Given passage:
__________________________________________________
The traditional Rajasthani Thalis platter consisting of 16 taster dishes. This comes in both vegetarian & non-vegetarian versions, aptly named as Maharani & Maharaja that translates into The Queen & The King.
Foie Gras, ostrich, pulled slow cooked rabbit … these are not very often seen on Indian restaurant menus – how confident were you in showcasing them and how have these been accepted by traditional Indian palates who visit the restaurant?
This is an interesting one, as Indian restaurants are normally associated only with chicken and lamb. India is such a vast country with various communities, regions, natural food resources and climate all affecting the local cuisine. What is popular in one region of India may be totally alien to another. Hunting game and exotic meats has almost become extinct in India, but since these ingredients are readily available here in London, we are reviving some of the old recipes. At the moment we have venison, ostrich and pulled slow cooked rabbit on our menu with crocodile in the pipeline.
Another special ingredient we use is the French delicacy foie gras which we place on a bed of tamarind and chilli and then cook over a charcoal tandoor grill with pumpkin poriyal, blue poppy seeds and cassava papad.
Did you always want to be a chef? What piece of advice and encouragement would you give budding chefs?
My desire to become a chef only kicked in when I missed out on pursuing a career in engineering. Ever since, it has been the fire in my belly. I don’t really have any advice. I would just suggest to any budding chef to not always look at the bottom line financially when you are learning your skills. Also learn about the science behind your cooking. And then the magic will happen.
What can diners expect in terms of the whole experience from Chokhi Dhani London when they visit?
It is a taster of what the Chokhi Dhani brand is offering back in India. Every aspect of the restaurant works hand in hand to create a satisfying whole.
‘Atithi Devo Bava’, says an ancient Hindu scripture meaning ‘Guest is equivalent to God’; which has become the unwritten core principle of Indian culture and hospitality
Tell us about the decor, interiors and creatives of your restaurant – where does all the ambience take its inspiration from?
All our décor, interiors and creative ideas revolve around ethnic Rajasthan. A few to note include the majestic 14 foot high life size bronze elephant weighing almost 2.5 tonnes, handcrafted by Vivek K Agrawal, that greets all our visitors, and the Jaipuri Jarokha that greets them from above. The tables themselves work like mini displays of hand crafted jewellery, an original idea from our Chairman Mr. Gul Vaswani.
__________________________________________________
Data under study:
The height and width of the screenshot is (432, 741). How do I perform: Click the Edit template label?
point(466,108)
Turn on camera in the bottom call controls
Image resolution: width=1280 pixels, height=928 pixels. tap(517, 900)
__________________________________________________
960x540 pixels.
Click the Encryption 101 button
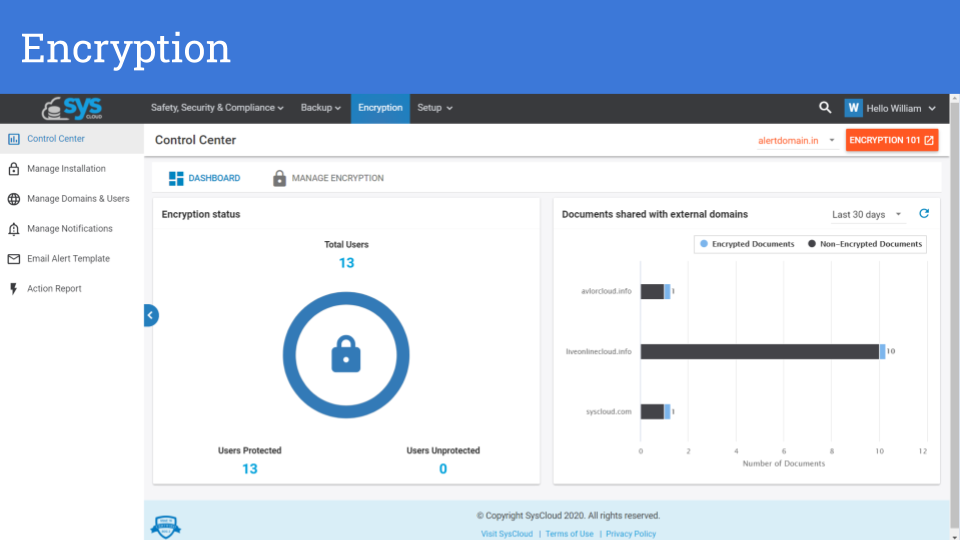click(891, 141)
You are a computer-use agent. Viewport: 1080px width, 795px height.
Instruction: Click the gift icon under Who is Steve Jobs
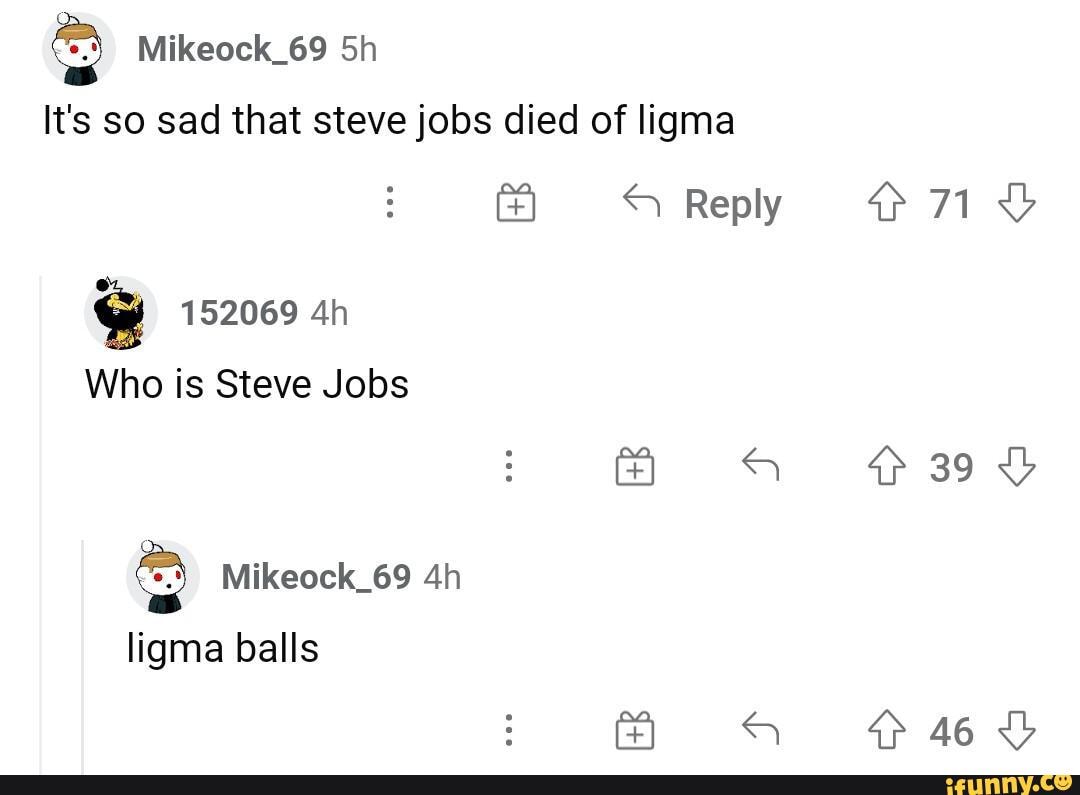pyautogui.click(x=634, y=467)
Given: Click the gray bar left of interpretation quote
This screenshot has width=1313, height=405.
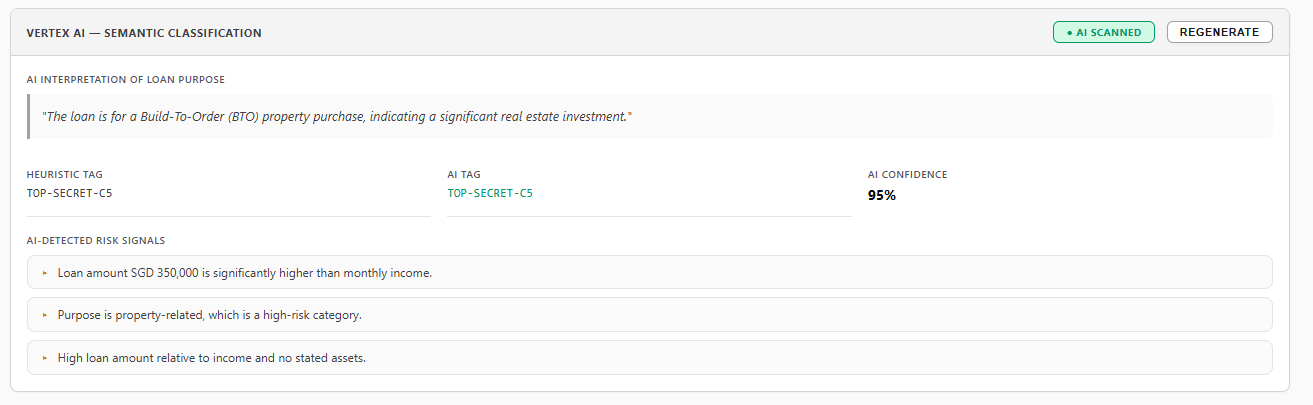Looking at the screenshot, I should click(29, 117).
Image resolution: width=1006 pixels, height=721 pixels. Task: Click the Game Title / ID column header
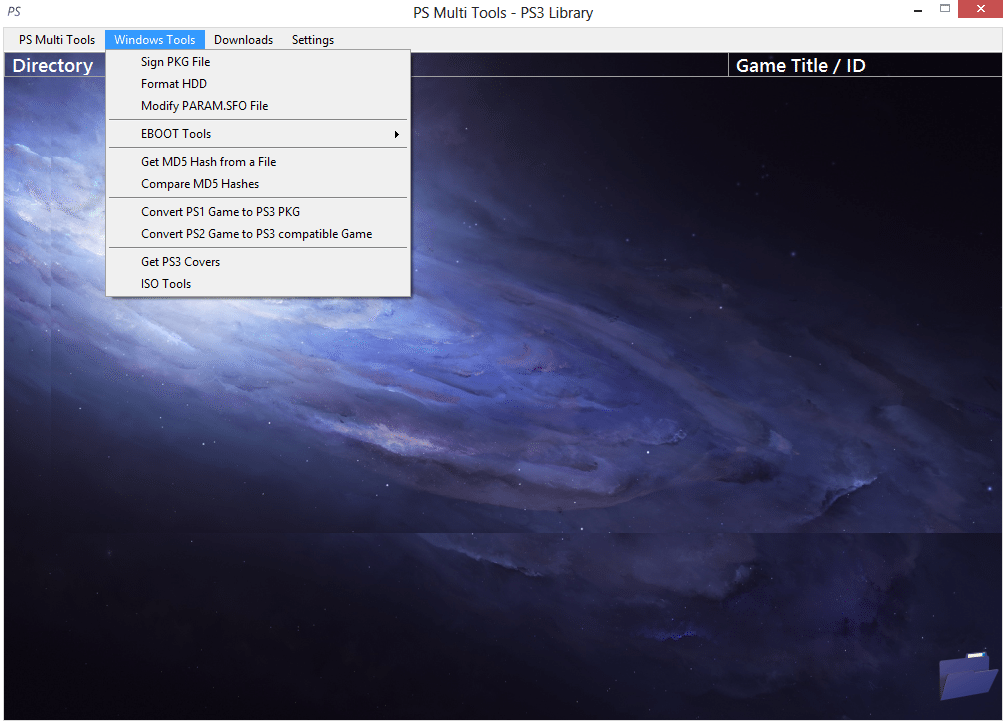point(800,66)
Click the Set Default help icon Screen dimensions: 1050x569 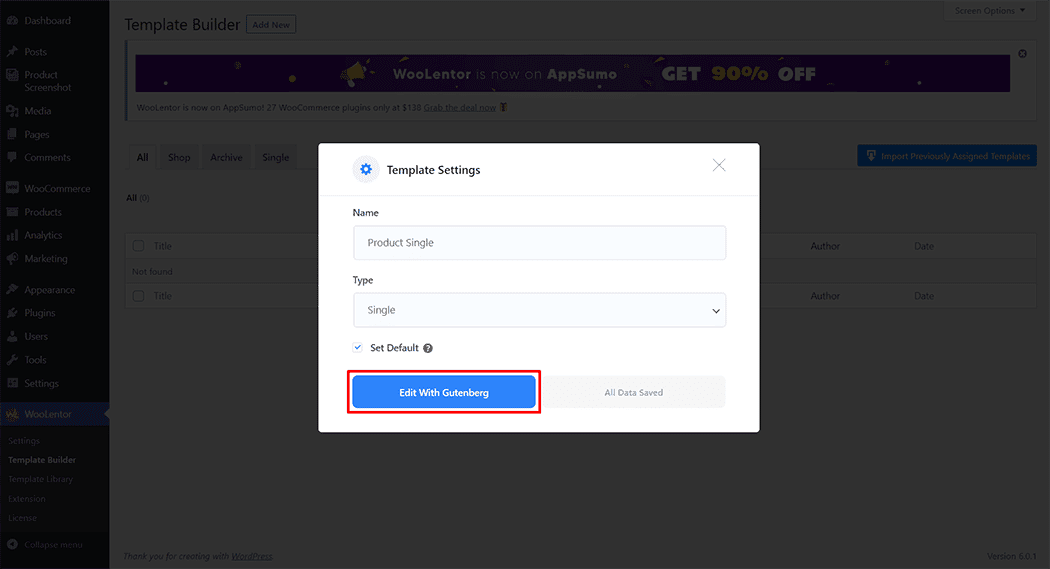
__________________________________________________
Carry on the interview about the Chokhi Dhani London restaurant, picking up after its last sentence. The items are separate from the text and have nothing to do with it.

Exercise answer:
Then there is the marble depiction of harem life by Arjun Pajapati, an internationally acclaimed name in the art of sculpture and stone craft who is credited with bringing Rajasthani tradition to an international audience. The mezzanine level is home to an equally arresting piece dedicated to the Hindu festival of Teej.The whole restaurant is the brainchild of extraordinary young chef, hotelier and entrepreneur Kriti Vaswani who is following in footsteps of her father.
Who has been your biggest supporter in this journey of success of the last two decades in the business of food?
I’m unable to pin-point just one person. It started with my parents, brothers, sisters and now it is the turn of my beautiful wife to bear with me. In addition my fantastic teachers and countless gurus all helped to create what I am today. I have also learnt so much from colleagues, peers and even from juniors. Learning has no limitations.
How does it make you feel representing Indian heritage while curating the menu and meals in London for a famous brand like Chokhi Dhani?
It is an amazing feeling to be able to offer our customers a true taste of Indian heritage with a difference with our street food menus, Royal Rajasthani selections and overall ambience.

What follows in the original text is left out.